▶ What to do: Give back the line containing "The height and" along with every line after it, exactly, until the entries end.

○ ○ ○

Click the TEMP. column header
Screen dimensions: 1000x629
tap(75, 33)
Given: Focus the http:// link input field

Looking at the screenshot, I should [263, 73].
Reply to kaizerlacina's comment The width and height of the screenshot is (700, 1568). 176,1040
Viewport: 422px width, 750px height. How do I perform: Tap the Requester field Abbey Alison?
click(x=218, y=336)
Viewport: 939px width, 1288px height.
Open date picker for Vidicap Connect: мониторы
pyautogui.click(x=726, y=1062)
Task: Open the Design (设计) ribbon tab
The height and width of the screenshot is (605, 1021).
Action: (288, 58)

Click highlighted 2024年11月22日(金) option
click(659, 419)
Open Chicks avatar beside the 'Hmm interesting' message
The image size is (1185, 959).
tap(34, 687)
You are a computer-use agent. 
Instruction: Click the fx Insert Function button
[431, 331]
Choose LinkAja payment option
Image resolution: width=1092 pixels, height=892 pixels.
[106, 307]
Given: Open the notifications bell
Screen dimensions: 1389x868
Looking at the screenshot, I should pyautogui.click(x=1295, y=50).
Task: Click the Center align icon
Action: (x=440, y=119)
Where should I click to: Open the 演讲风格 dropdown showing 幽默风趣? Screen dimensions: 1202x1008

○ ○ ○

▶ Exercise output:
The height and width of the screenshot is (605, 1021).
Action: (288, 58)

Click highlighted 2024年11月22日(金) option
click(659, 419)
Open Chicks avatar beside the 'Hmm interesting' message
The image size is (1185, 959).
tap(34, 687)
You are a computer-use agent. 
Instruction: Click the fx Insert Function button
[431, 331]
Choose LinkAja payment option
Image resolution: width=1092 pixels, height=892 pixels.
[106, 307]
Given: Open the notifications bell
Screen dimensions: 1389x868
Looking at the screenshot, I should pyautogui.click(x=1295, y=50).
Task: Click the Center align icon
Action: (x=440, y=119)
Where should I click to: Open the 演讲风格 dropdown showing 幽默风趣? Screen dimensions: 1202x1008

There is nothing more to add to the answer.